For those of you who’d like a little more support and guidance, as well as a plan to make Profit First work for you both short- and long-term, Skepsis would love to help.  Book your free discovery call today.

Every Law Firm Needs A Matter Closing Checklist

Every Law Firm Needs A Good Matter Closing Checklist

And here’s a sample checklist to get you started.

When we close a matter, both our attorney malpractice insurance, and our state bar ethics rules, expect a lot of us!  It’s not as simple as saying a friendly goodbye to the client and moving on with life.  Instead, we have obligations that include formal disengagement or matter closing letters, returning funds held in trust, and more.
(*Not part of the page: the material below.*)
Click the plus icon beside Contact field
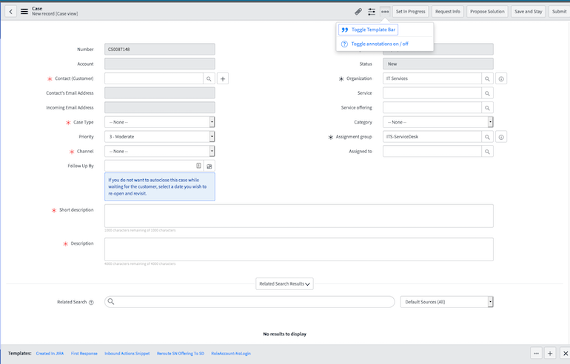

A basic matter closing checklist can, and has, saved firms thousands of dollars and more in insurance premiums, avoided bar complaints, and avoided malpractice claims.

Having a simple way to track these obligations, including what steps are involved in a matter closing, who’s responsible for each step, and what’s been done versus what remains to be done, can be complicated.  And as attorneys, we don’t have time for complicated.  So at Skepsis, we recommend streamlining this process with a simple checklist.  With a checklist, you and your staff simply work through checking off boxes anytime you close a matter, to ensure that none of the critical matter closing steps fall through the cracks.  A basic matter closing checklist can, and has, saved firms thousands of dollars and more in insurance premiums, avoided bar complaints, and avoided malpractice claims.

Here’s a sample matter closing checklist to get you started.

Skepsis Tech’s Sample Matter Closing Checklist.

  1. Change the matter to “Pending” in your practice management software.  
  2. Confirm any settlement or other funds due from third parties are fully paid, and have cleared the bank.
  3. Confirm the case is closed on the court’s docket.  If not, file dismissals or other paperwork necessary to close it.
  4. Confirm the firm has no original documents, and if it does, return them to the client.
  5. Email the matter closing letter to the client.
    • Notes: Be sure to include critical matter closing information, including clear statements that “we will perform no further work on your behalf,” and “we do not have any original documents to return to you.”  Also include a polite note that: (1)  they will be receiving their final bill shortly, and per their fee agreement, payment is due within X days; and (2) once their final bill is paid, we’ll perform a final accounting of funds in trust and any remaining trust funds will be returned to them at that time.
    • Pro Tip: We expect we’ll post a sample Matter Closing Letter soon, so be sure to sign up for our mailing list to be notified when that’s posted.
  6. Generate and issue final invoice to client.  
  7. Client pays final invoice.
  8. Generate a “post-final” invoice to catch any WIP/EIP that didn’ make it into the final invoice.  Apply a credit note to the invoice to zero out the client’s account.
    • WIP stands for work in progress, and EIP stands for expenses in progress.  This is just shorthand for time and expenses entered, but not billed out to the client.
  9. Change the matter to non-billable so that no more billable entries find their way into the system.
  10. Perform a final accounting of client trust funds, and return any funds remaining in trust to the client.
  11. Confirm the return of client trust funds clears (ie, that the client cashed the check).
  12. Change the case status to “Closed” in your practice management system.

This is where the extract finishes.